Web Date: March 30, 2017
EPA denies petition to ban chlorpyrifos
News Channels: Environmental SCENE
Keywords: pesticides, chlorpyrifos, EPA

The Trump EPA has denied a petition from environmental groups to ban the pesticide chlorpyrifos. Under the Obama Administration, EPA proposed twice to revoke all food tolerances for the organophosphate insecticide. EPA previously said that exposure to chlorpyrifos from food and drinking water poses a human health risk, citing neurotoxicity concerns. Dow AgroSciences, which makes the pesticide, and farmers have been pushing hard to keep chlorpyrifos on the market. They claim that chlorpyrifos is safely used on dozens of crops in the U.S. and that there are no alternatives for many pests. The Trump Administration sided with pesticide and farm groups and reversed EPA’s earlier decision. Responding to the petition from environmental groups, EPA says that “the science addressing neurodevelopmental effects remains unresolved,” and further evaluation is warranted. EPA plans to continue evaluating the risks of chlorpyrifos over the next five years. The agency must complete its review of all chlorpyrifos uses by Oct. 1, 2022, as part of its routine review of pesticides.
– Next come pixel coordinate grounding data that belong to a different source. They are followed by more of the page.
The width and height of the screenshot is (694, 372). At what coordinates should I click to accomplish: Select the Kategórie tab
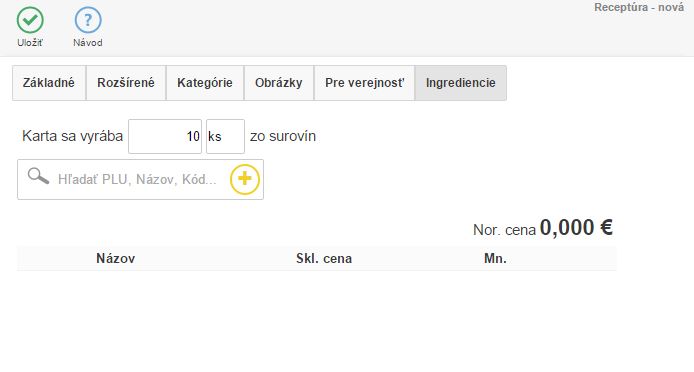(204, 83)
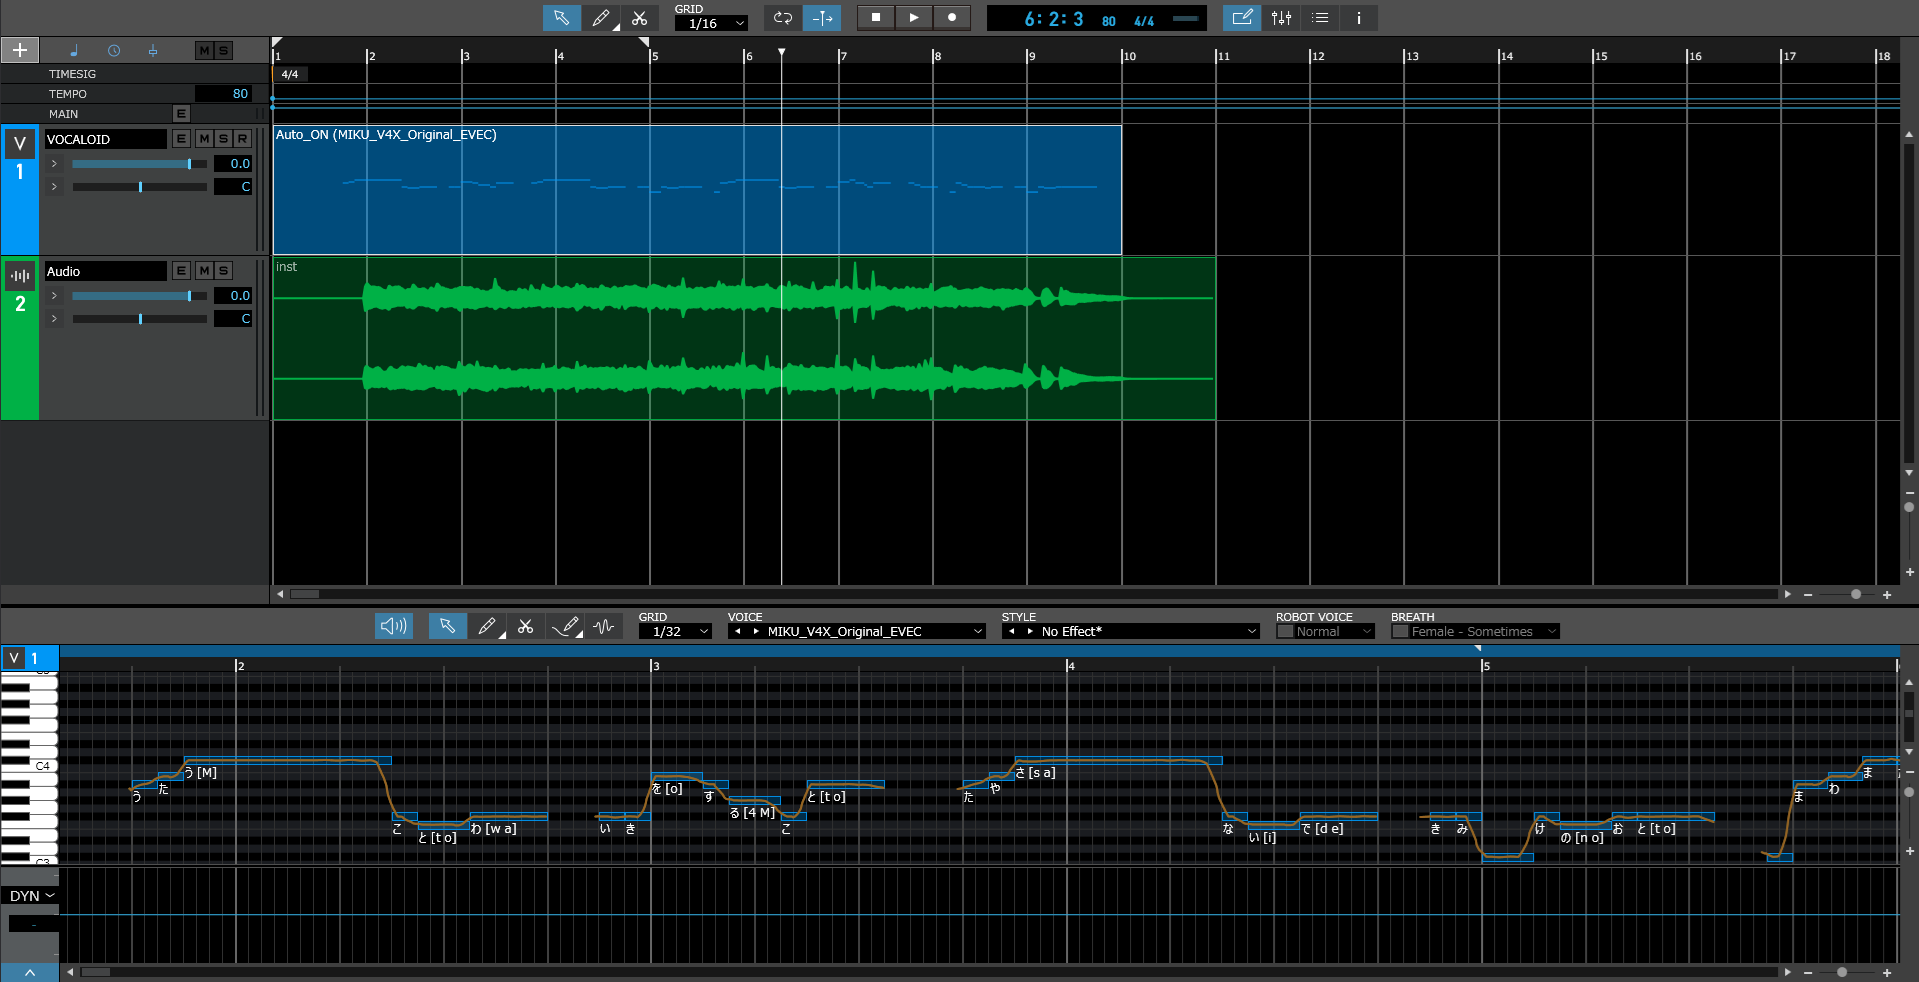The width and height of the screenshot is (1919, 982).
Task: Select the scissors tool in the top toolbar
Action: 640,18
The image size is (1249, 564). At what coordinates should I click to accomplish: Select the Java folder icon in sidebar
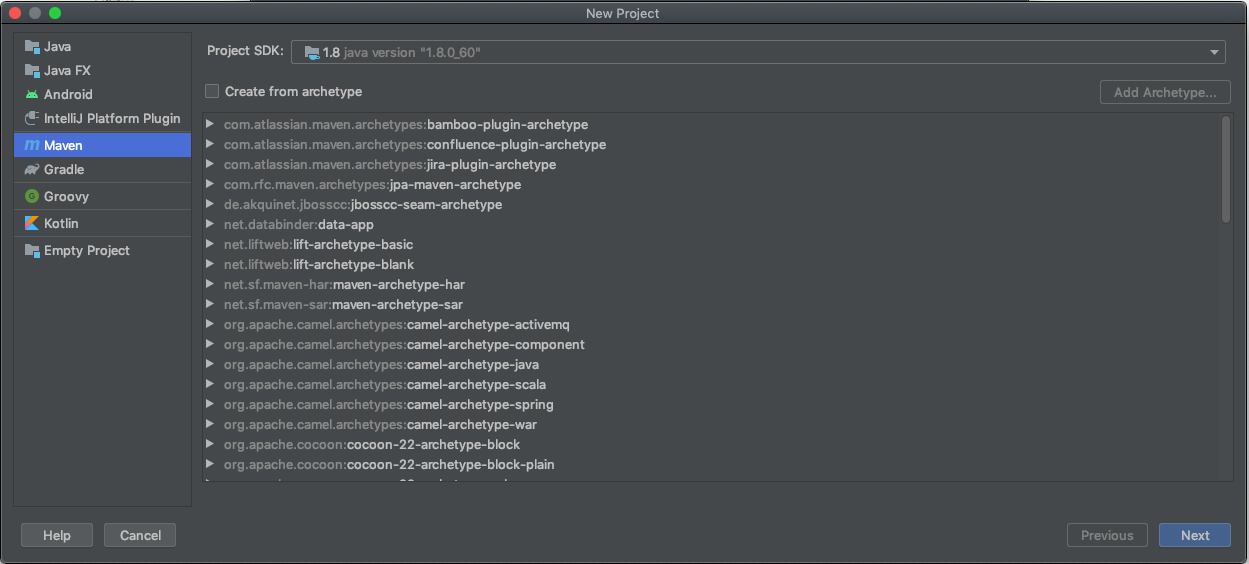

Groups that filed the petition are outraged by EPA’s about-face move. “EPA’s refusal to ban this dangerous pesticide is unconscionable,” says Patti Goldman, an attorney for one of the groups, Earthjustice. “EPA is defying its legal obligation to protect children from unsafe pesticides,” she says. The groups plan to go back to court to challenge EPA’s decision.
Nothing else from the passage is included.